- Task requirements:
Continue the news article about the "Yes in God's Backyard" housing bill, starting right after its last sentence.

- Quoted passage:
Home California Asm Buffy Wicks Introduces “Yes in God’s Backyard” Bill to Assist States Housing Crisis

Asm Buffy Wicks Introduces “Yes in God’s Backyard” Bill to Assist States Housing Crisis

by ECT

On Monday, Assemblymember Buffy Wicks (D-Oakland) introduced a bill that would allow faith communities to assist in the housing crisis.

The law would address underused parking lots and eliminate minimum parking requirements to pave the way for affordable housing.

The move comes after the San Diego City Council made the move in December to allow faith based communities to build affordable housing in their parking lots. The action lifted the city code to maintain a number of parking spaces for the purpose of assembly and cleared the way for housing.

The group who pushed the idea called themselves Yes in God’s Backyard,” or YIGBY — a play on the YIMBY, or “yes in my backyard” movement according to KPBS.

- Source data:
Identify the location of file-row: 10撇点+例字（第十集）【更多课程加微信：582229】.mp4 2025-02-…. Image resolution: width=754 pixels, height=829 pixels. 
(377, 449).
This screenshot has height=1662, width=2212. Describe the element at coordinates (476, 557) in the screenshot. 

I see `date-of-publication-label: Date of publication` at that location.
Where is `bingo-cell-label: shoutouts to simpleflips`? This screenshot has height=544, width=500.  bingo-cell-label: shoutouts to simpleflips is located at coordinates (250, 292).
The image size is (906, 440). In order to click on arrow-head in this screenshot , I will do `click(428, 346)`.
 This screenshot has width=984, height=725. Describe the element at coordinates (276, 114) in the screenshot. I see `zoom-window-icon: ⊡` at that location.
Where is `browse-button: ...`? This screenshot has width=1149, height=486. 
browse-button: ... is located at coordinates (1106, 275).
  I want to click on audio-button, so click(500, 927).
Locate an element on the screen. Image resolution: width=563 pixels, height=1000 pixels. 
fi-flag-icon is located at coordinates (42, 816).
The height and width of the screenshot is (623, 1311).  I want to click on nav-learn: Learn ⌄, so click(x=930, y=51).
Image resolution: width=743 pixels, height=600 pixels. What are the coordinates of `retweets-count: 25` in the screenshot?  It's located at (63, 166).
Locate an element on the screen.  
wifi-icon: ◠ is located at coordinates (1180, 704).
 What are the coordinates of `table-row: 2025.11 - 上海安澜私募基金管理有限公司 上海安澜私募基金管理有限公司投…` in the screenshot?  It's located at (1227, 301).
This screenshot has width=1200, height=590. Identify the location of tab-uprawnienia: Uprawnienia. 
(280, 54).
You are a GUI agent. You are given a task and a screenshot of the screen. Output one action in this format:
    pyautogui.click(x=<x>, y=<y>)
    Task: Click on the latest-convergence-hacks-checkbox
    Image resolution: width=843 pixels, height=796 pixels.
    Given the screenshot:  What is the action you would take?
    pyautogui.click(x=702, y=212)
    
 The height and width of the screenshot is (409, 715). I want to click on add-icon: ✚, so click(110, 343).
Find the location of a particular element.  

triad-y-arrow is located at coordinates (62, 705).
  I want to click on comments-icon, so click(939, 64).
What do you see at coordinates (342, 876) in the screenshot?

- Exercise answer:
According to AB 1851:

This bill would upon the request of a developer of a housing development project, require a local agency to ministerially approve a request to that local agency to reduce or eliminate any parking requirements that would otherwise be imposed by that local agency on the development if the housing development project qualifies as a faith-based organization affiliated housing development project, as defined. This bill would prohibit a local agency from requiring the replacement of religious-use parking spaces proposed to be eliminated by a faith-based organization affiliated housing development project pursuant to a request made and ministerially approved pursuant to the bill, or from requiring the curing of any preexisting deficit of religious-use parking as a condition of approval of a faith-based organization affiliated housing development project. The bill would include findings that the changes proposed by this bill address a matter of statewide concern rather than a municipal affair and, therefore, apply to all cities, including charter cities.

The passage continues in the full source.